Le passif exigible s’élève donc au moins à 28 208,88 euros.
S’agissant de l’actif disponible, la SELARL E-Z, ès qualités, reconnaît qu’une somme de 9 037,87 euros a été versée au commissaire à l’exécution du plan en paiement du premier dividende du plan de redressement et justifie être en possession de disponibilités représentant un total de 10 695,41 euros, sans que le document intitulé « reddition de comptes » produit par elle ne permette de déterminer si ce dernier montant inclut le paiement de 9 037,87 euros. Par ailleurs, le relevé de compte le plus récent versé aux débats par M. X mentionne un solde créditeur de 3 618,23 euros.
L’actif disponible ressort donc au plus à 23 351,51 euros (9 037,87 + 10 695,41 + 3 618,23).
Il s’ensuit que M. X n’est pas en mesure de faire face au passif exigible avec son actif disponible et, partant, qu’il se trouve en cessation des paiements au jour où la cour statue.
Le jugement doit donc être confirmé en ce qu’il a prononcé la résolution du plan de redressement et ouvert une liquidation judiciaire, solution qui exclut l’ouverture d’une procédure de redressement judiciaire ou d’une conciliation.
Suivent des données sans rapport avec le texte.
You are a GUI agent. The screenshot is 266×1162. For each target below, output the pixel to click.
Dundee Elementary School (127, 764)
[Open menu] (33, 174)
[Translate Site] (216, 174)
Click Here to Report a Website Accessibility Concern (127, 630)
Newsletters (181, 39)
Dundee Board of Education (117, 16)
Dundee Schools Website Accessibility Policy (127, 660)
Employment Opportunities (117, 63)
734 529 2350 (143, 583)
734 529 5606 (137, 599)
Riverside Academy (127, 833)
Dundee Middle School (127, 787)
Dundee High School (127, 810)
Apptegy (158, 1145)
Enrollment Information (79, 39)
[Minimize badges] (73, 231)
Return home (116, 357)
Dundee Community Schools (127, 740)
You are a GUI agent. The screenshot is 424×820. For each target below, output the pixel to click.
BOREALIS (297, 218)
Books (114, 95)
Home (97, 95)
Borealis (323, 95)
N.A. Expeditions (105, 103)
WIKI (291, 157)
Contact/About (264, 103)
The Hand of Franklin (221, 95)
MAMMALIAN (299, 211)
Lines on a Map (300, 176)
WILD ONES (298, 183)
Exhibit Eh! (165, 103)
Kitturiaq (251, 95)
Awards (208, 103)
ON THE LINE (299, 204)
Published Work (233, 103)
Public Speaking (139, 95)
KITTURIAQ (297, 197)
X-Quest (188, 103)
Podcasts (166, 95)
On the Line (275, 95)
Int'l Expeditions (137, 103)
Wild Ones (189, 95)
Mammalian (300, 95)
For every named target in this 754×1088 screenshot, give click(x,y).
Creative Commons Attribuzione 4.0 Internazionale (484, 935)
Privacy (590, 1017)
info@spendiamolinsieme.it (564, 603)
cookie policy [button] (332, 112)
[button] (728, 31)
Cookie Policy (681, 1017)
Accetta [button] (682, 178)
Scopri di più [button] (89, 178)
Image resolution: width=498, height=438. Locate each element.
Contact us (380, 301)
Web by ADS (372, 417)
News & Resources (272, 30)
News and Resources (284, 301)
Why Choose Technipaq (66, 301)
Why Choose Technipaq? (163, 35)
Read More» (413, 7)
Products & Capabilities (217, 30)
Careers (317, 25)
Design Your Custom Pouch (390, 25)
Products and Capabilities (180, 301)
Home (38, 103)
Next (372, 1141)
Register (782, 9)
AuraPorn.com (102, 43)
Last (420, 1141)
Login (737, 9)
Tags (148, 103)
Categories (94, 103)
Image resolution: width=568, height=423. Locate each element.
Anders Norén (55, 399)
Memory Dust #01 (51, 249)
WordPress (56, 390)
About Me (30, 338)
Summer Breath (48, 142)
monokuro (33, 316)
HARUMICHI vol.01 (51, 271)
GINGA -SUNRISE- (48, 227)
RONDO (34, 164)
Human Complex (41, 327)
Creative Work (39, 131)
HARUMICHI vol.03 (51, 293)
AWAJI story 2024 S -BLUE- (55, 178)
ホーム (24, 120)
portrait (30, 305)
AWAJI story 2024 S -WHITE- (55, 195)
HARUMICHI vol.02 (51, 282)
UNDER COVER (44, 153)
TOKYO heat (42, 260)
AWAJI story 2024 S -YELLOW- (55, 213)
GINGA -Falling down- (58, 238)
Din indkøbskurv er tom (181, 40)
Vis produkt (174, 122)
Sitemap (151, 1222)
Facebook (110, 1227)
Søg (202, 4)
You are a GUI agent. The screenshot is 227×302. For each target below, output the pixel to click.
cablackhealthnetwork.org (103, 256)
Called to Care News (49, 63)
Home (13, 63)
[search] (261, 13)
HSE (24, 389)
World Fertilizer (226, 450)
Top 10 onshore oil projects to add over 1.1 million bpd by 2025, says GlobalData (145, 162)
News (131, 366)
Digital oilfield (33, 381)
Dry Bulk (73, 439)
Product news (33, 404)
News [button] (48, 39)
M. X succombant, les dépens seront employés en frais privilégiés de liquidation judiciaire.
PAR CES MOTIFS
Déclare recevable la demande d’ouverture d’une procédure de redressement judiciaire présentée par M. A B X,
Confirme le jugement en toutes ses dispositions,
Rejette les demandes d’ouverture d’une procédure de redressement judiciaire et, à titre subsidiaire, d’une procédure de conciliation présentées par M. A B X,
Ordonne l’emploi des dépens d’appel en frais privilégiés de liquidation judiciaire.